(Goal a): Output the part of the patch thread from "The inode's i_size is" up to and including "not protecting file->f_pos.", copied word for word.

#### Provided passage ####

2009-11-18 16:07:37

by Jan Blunck

[permalink] [raw]
Subject: [PATCH 1/2] BKL: Remove BKL from default_llseek()

Using the BKL in llseek() does not protect the inode's i_size from
modification since the i_size is protected by a seqlock nowadays. Since
default_llseek() is already using the i_size_read() wrapper it is not the
BKL which is serializing the access here.
The access to file->f_pos is not protected by the BKL either since its
access in vfs_write()/vfs_read() is not protected by any lock. If the BKL
is not protecting anything here it can clearly get removed.

Signed-off-by: Jan Blunck <[email protected]>
Cc: Arnd Bergmann <[email protected]>
Cc: Christoph Hellwig <[email protected]>
Cc: Frédéric Weisbecker <[email protected]>
Cc: John Kacur <[email protected]>
---
fs/read_write.c | 2 --
1 files changed, 0 insertions(+), 2 deletions(-)

diff --git a/fs/read_write.c b/fs/read_write.c
index 3ac2898..0e491cc 100644
--- a/fs/read_write.c
+++ b/fs/read_write.c
@@ -107,7 +107,6 @@ loff_t default_llseek(struct file *file, loff_t offset, int origin)
{
loff_t retval;

- lock_kernel();
switch (origin) {
case SEEK_END:
offset += i_size_read(file->f_path.dentry->d_inode);
@@ -128,7 +127,6 @@ loff_t default_llseek(struct file *file, loff_t offset, int origin)
retval = offset;
}
out:
- unlock_kernel();
return retval;
}
EXPORT_SYMBOL(default_llseek);
--
1.6.4.2


2009-11-18 16:07:46

by Jan Blunck

[permalink] [raw]
Subject: [PATCH 2/2] BKL: Update documentation on llseek(  )

The inode's i_size is not protected by the big kernel lock. Therefore it
does not make sense to recommend taking the BKL in filesystems llseek
operations. Instead it should use the inode's mutex or use just use
i_size_read() instead. Add a note that this is not protecting file->f_pos.

Signed-off-by: Jan Blunck <[email protected]>
Cc: Arnd Bergmann <[email protected]>
Cc: Christoph Hellwig <[email protected]>
Cc: Frédéric Weisbecker <[email protected]>
Cc: John Kacur <[email protected]>
---
Documentation/filesystems/Locking | 5 +++--
1 files changed, 3 insertions(+), 2 deletions(-)

diff --git a/Documentation/filesystems/Locking b/Documentation/filesystems/Locking
index 18b9d0c..25159d4 100644
--- a/Documentation/filesystems/Locking
+++ b/Documentation/filesystems/Locking
@@ -429,8 +429,9 @@ check_flags: no
implementations. If your fs is not using generic_file_llseek, you
need to acquire and release the appropriate locks in your ->llseek().
For many filesystems, it is probably safe to acquire the inode
-semaphore. Note some filesystems (i.e. remote ones) provide no
-protection for i_size so you will need to use the BKL.
+mutex or just to use i_size_read() instead.
+Note: this does not protect the file->f_pos against concurrent modifications
+since this is something the userspace has to take care about.

Note: ext2_release() was *the* source of contention on fs-intensive
loads and dropping BKL on ->release() helps to get rid of that (we still
--
1.6.4.2

2009-11-18 17:14:13

by Alan

[permalink] [raw]
Subject: Re: [PATCH 1/2] BKL: Remove BKL from default_llseek()

#### The records ####

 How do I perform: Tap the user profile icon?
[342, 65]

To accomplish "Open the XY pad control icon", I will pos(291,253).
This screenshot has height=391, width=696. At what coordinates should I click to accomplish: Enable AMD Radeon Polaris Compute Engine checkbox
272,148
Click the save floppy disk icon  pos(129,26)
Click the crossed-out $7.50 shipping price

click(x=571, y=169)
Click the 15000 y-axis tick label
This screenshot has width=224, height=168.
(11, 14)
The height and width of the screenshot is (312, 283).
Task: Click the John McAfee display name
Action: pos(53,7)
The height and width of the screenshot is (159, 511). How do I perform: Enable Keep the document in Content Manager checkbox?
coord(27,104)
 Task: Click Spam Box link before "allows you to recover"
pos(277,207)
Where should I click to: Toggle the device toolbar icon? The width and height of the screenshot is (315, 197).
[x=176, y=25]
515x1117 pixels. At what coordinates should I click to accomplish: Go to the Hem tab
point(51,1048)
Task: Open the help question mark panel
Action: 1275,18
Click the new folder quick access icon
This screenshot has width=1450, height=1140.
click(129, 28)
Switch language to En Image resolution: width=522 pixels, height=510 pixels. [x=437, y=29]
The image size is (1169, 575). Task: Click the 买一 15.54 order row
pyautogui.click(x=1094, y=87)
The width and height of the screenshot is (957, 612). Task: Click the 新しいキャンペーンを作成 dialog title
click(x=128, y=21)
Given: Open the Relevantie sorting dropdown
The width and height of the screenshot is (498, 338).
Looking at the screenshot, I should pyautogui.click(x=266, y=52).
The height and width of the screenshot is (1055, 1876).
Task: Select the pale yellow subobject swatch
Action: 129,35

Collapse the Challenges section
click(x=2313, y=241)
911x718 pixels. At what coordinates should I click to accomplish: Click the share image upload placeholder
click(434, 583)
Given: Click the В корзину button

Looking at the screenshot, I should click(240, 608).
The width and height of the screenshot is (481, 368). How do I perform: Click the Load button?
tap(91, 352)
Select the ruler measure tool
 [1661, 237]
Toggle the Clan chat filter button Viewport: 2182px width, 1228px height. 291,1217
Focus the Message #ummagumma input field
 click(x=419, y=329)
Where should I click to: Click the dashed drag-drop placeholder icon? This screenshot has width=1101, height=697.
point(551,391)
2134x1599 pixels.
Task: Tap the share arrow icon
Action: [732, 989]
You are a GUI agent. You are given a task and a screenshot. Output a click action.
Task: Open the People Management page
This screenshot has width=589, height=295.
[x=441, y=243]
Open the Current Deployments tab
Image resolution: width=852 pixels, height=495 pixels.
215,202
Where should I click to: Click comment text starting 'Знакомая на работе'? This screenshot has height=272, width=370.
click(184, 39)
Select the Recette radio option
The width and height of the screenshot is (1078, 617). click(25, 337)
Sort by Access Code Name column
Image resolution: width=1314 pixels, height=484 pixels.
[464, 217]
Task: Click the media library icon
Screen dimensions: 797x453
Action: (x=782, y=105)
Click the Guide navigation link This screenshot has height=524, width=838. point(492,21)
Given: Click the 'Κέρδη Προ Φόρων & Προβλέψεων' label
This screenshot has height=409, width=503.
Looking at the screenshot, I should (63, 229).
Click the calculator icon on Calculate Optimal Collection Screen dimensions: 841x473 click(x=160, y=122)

####

(Goal b): Switch "floppy disk" to "diskette" in the records, and give back only the lines from the start of the records up to and including the line with "Action: pos(53,7)", with nothing else changed.

(Final answer a):
The inode's i_size is not protected by the big kernel lock. Therefore it
does not make sense to recommend taking the BKL in filesystems llseek
operations. Instead it should use the inode's mutex or use just use
i_size_read() instead. Add a note that this is not protecting file->f_pos.

(Final answer b):
 How do I perform: Tap the user profile icon?
[342, 65]

To accomplish "Open the XY pad control icon", I will pos(291,253).
This screenshot has height=391, width=696. At what coordinates should I click to accomplish: Enable AMD Radeon Polaris Compute Engine checkbox
272,148
Click the save diskette icon  pos(129,26)
Click the crossed-out $7.50 shipping price

click(x=571, y=169)
Click the 15000 y-axis tick label
This screenshot has width=224, height=168.
(11, 14)
The height and width of the screenshot is (312, 283).
Task: Click the John McAfee display name
Action: pos(53,7)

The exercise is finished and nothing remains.